*How to complete this task:*
Transcribe the records below. Leave every line exactly as written.

· · · · · · ·

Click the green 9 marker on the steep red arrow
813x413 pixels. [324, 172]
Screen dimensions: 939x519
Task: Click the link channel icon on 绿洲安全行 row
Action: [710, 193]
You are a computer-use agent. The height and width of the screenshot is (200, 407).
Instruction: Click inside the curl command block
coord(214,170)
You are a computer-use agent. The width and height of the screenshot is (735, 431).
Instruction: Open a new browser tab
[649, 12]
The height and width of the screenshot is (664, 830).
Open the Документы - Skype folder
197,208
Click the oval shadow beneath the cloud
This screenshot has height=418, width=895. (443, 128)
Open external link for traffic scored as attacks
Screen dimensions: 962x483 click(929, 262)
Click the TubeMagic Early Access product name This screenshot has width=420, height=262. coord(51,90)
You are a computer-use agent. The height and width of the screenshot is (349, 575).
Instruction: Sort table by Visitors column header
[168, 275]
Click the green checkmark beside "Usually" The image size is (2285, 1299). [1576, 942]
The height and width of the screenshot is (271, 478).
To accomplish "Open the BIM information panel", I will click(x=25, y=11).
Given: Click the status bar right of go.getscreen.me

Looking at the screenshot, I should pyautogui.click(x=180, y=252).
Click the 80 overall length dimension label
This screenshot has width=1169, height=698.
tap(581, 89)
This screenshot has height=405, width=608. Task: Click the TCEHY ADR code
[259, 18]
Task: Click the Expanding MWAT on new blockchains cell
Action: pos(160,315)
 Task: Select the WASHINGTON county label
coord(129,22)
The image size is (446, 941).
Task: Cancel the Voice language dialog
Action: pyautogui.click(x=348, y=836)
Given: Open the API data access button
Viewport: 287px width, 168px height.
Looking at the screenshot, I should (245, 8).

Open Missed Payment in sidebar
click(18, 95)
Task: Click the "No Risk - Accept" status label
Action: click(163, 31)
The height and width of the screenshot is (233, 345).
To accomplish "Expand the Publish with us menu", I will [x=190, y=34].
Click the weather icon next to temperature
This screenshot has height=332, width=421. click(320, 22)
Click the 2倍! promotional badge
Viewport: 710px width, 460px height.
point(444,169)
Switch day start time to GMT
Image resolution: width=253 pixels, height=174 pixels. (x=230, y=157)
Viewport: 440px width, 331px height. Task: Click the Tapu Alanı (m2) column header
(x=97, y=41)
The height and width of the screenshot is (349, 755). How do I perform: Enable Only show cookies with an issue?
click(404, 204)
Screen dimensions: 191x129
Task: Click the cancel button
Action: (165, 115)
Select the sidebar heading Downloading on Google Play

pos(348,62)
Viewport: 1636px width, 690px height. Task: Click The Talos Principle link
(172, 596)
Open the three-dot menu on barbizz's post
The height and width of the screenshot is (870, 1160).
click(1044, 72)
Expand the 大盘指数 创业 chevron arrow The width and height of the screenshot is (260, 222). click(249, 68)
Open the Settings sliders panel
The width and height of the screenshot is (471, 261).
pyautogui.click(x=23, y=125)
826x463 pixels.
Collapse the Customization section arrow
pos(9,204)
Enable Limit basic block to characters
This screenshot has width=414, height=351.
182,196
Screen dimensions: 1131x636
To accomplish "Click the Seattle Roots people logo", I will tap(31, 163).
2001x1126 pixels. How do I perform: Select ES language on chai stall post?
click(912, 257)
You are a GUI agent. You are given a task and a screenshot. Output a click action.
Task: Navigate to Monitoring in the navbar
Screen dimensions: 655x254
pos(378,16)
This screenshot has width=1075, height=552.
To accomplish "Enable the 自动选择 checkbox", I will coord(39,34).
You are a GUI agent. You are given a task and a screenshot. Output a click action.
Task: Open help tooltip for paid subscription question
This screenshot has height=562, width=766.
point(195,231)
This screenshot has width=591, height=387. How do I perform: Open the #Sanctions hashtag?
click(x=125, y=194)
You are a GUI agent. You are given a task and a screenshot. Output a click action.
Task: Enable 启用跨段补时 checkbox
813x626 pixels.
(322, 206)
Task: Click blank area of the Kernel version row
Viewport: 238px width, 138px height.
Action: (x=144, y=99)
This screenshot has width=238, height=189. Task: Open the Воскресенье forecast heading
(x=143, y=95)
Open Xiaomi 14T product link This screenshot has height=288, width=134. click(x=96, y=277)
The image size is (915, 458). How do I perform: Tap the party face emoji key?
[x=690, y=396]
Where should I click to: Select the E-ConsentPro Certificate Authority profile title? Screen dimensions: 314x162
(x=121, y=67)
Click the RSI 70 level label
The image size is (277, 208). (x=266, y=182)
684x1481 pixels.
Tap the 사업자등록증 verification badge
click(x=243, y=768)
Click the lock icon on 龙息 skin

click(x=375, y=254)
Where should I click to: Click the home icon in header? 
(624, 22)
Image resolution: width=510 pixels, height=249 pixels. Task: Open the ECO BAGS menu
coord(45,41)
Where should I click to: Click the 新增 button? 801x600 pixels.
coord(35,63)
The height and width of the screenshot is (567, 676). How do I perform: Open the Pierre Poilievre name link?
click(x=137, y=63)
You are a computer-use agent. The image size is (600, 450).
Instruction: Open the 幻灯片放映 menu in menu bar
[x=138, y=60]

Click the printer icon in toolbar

· · · · · · ·

*Answer box:*
Click the green 9 marker on the steep red arrow
813x413 pixels. [324, 172]
Screen dimensions: 939x519
Task: Click the link channel icon on 绿洲安全行 row
Action: [710, 193]
You are a computer-use agent. The height and width of the screenshot is (200, 407).
Instruction: Click inside the curl command block
coord(214,170)
You are a computer-use agent. The width and height of the screenshot is (735, 431).
Instruction: Open a new browser tab
[649, 12]
The height and width of the screenshot is (664, 830).
Open the Документы - Skype folder
197,208
Click the oval shadow beneath the cloud
This screenshot has height=418, width=895. (443, 128)
Open external link for traffic scored as attacks
Screen dimensions: 962x483 click(929, 262)
Click the TubeMagic Early Access product name This screenshot has width=420, height=262. coord(51,90)
You are a computer-use agent. The height and width of the screenshot is (349, 575).
Instruction: Sort table by Visitors column header
[168, 275]
Click the green checkmark beside "Usually" The image size is (2285, 1299). [1576, 942]
The height and width of the screenshot is (271, 478).
To accomplish "Open the BIM information panel", I will click(x=25, y=11).
Given: Click the status bar right of go.getscreen.me

Looking at the screenshot, I should pyautogui.click(x=180, y=252).
Click the 80 overall length dimension label
This screenshot has width=1169, height=698.
tap(581, 89)
This screenshot has height=405, width=608. Task: Click the TCEHY ADR code
[259, 18]
Task: Click the Expanding MWAT on new blockchains cell
Action: pos(160,315)
 Task: Select the WASHINGTON county label
coord(129,22)
The image size is (446, 941).
Task: Cancel the Voice language dialog
Action: pyautogui.click(x=348, y=836)
Given: Open the API data access button
Viewport: 287px width, 168px height.
Looking at the screenshot, I should (245, 8).

Open Missed Payment in sidebar
click(18, 95)
Task: Click the "No Risk - Accept" status label
Action: click(163, 31)
The height and width of the screenshot is (233, 345).
To accomplish "Expand the Publish with us menu", I will [x=190, y=34].
Click the weather icon next to temperature
This screenshot has height=332, width=421. click(320, 22)
Click the 2倍! promotional badge
Viewport: 710px width, 460px height.
point(444,169)
Switch day start time to GMT
Image resolution: width=253 pixels, height=174 pixels. (x=230, y=157)
Viewport: 440px width, 331px height. Task: Click the Tapu Alanı (m2) column header
(x=97, y=41)
The height and width of the screenshot is (349, 755). How do I perform: Enable Only show cookies with an issue?
click(404, 204)
Screen dimensions: 191x129
Task: Click the cancel button
Action: (165, 115)
Select the sidebar heading Downloading on Google Play

pos(348,62)
Viewport: 1636px width, 690px height. Task: Click The Talos Principle link
(172, 596)
Open the three-dot menu on barbizz's post
The height and width of the screenshot is (870, 1160).
click(1044, 72)
Expand the 大盘指数 创业 chevron arrow The width and height of the screenshot is (260, 222). click(249, 68)
Open the Settings sliders panel
The width and height of the screenshot is (471, 261).
pyautogui.click(x=23, y=125)
826x463 pixels.
Collapse the Customization section arrow
pos(9,204)
Enable Limit basic block to characters
This screenshot has width=414, height=351.
182,196
Screen dimensions: 1131x636
To accomplish "Click the Seattle Roots people logo", I will tap(31, 163).
2001x1126 pixels. How do I perform: Select ES language on chai stall post?
click(912, 257)
You are a GUI agent. You are given a task and a screenshot. Output a click action.
Task: Navigate to Monitoring in the navbar
Screen dimensions: 655x254
pos(378,16)
This screenshot has width=1075, height=552.
To accomplish "Enable the 自动选择 checkbox", I will coord(39,34).
You are a GUI agent. You are given a task and a screenshot. Output a click action.
Task: Open help tooltip for paid subscription question
This screenshot has height=562, width=766.
point(195,231)
This screenshot has width=591, height=387. How do I perform: Open the #Sanctions hashtag?
click(x=125, y=194)
You are a GUI agent. You are given a task and a screenshot. Output a click action.
Task: Enable 启用跨段补时 checkbox
813x626 pixels.
(322, 206)
Task: Click blank area of the Kernel version row
Viewport: 238px width, 138px height.
Action: (x=144, y=99)
This screenshot has width=238, height=189. Task: Open the Воскресенье forecast heading
(x=143, y=95)
Open Xiaomi 14T product link This screenshot has height=288, width=134. click(x=96, y=277)
The image size is (915, 458). How do I perform: Tap the party face emoji key?
[x=690, y=396]
Where should I click to: Select the E-ConsentPro Certificate Authority profile title? Screen dimensions: 314x162
(x=121, y=67)
Click the RSI 70 level label
The image size is (277, 208). (x=266, y=182)
684x1481 pixels.
Tap the 사업자등록증 verification badge
click(x=243, y=768)
Click the lock icon on 龙息 skin

click(x=375, y=254)
Where should I click to: Click the home icon in header? 
(624, 22)
Image resolution: width=510 pixels, height=249 pixels. Task: Open the ECO BAGS menu
coord(45,41)
Where should I click to: Click the 新增 button? 801x600 pixels.
coord(35,63)
The height and width of the screenshot is (567, 676). How do I perform: Open the Pierre Poilievre name link?
click(x=137, y=63)
You are a computer-use agent. The image size is (600, 450).
Instruction: Open the 幻灯片放映 menu in menu bar
[x=138, y=60]

Click the printer icon in toolbar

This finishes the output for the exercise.